Wistron and Apple did not immediately reply to Fortunes requests for comment. A Wistron representative told AFP that “the incident was caused by people of unknown identities from outside who intruded into and damaged its facility with unclear intentions.” Wistron told AFP it would follow local labor regulations and aimed to resume factory operations as soon as possible.

In recent years, the Modi government has pitched India as a manufacturing alternative to China for Apple and other multinational tech firms whose supply chains got tangled in the U.S.-China trade war.

Apple sources 48% of its products’ components from China, but it has increased its stable of contract manufacturers in India of late as the U.S.-China feud threatened to impose tariffs on Apple devices. In addition to Wistron, two other Taiwanese electronics manufacturers—Pegatron and Foxconn—make iPhones in India.

Apple started making iPhones in India in 2017 to comply with local sourcing rules and to establish a bigger foothold in the market. Apple controls just 2% of India’s 500 million–person smartphone market, the second-largest in the world, owing in part to the Indian government’s strict rules for foreign retailers. In August 2019, India relaxed those restrictions—Apple had lobbied it to do so—and the company announced in February that it would open its first physical retail store in India in 2021.

The Wistron factory unrest erupted as India contends with a recession and as workers push back against deregulation that they say the government is pursuing at their expense. In late September, India passed a slew of legislation to deregulate parts of the agricultural industry and reform labor laws, which sparked ongoing nationwide protests.
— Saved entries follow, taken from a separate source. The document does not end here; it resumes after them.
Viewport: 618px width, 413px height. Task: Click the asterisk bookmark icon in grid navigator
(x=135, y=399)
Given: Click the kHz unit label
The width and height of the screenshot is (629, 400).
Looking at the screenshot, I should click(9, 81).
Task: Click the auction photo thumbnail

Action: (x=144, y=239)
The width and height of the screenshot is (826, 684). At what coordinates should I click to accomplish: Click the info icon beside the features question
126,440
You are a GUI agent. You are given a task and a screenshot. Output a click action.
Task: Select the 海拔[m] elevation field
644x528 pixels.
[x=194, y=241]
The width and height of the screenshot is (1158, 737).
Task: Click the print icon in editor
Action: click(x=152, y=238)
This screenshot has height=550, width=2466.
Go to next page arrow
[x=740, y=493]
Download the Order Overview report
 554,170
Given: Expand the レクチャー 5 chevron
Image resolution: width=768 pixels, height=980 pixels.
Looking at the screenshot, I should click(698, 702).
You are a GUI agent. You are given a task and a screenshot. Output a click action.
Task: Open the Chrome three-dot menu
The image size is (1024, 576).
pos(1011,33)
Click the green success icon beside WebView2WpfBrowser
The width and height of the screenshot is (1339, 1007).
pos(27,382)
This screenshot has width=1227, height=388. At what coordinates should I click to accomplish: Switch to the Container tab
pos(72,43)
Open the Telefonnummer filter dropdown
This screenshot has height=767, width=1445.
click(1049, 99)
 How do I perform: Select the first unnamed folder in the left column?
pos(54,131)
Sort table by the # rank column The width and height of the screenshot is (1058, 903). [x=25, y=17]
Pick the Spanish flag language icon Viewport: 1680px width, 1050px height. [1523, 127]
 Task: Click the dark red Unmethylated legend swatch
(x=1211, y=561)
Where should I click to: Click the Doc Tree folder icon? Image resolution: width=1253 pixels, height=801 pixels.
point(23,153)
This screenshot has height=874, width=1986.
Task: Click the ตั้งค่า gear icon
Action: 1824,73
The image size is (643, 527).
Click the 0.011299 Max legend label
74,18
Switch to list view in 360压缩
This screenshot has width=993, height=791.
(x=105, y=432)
The three agricultural reform bills that passed in September aim to modernize the sector and boost investment by reducing government oversight of the sale of some crops and easing market regulations on farmers, allowing them to sell directly to commercial buyers.

But many farmers oppose the reforms, which they believe will erase minimum pricing guarantees on some crops and disproportionately benefit big corporations. Hundreds of thousands of farmers and their supporters have participated in ongoing protests against the legislation, blocking highways and trains into New Delhi and calling for strikes to demand the government roll back the laws.

The labor reform laws that passed in the same period will allow more companies to fire workers without government permission and make it harder for workers to unionize and for unions to go on strike.

Business groups largely support the national labor law reforms, believing they will encourage foreign investment and help businesses expand. But labor unions oppose the reforms. In September, when India’s Parliament approved the farm and labor bills, more than 10 major Indian trade unions joined the farmer-led protests against the government.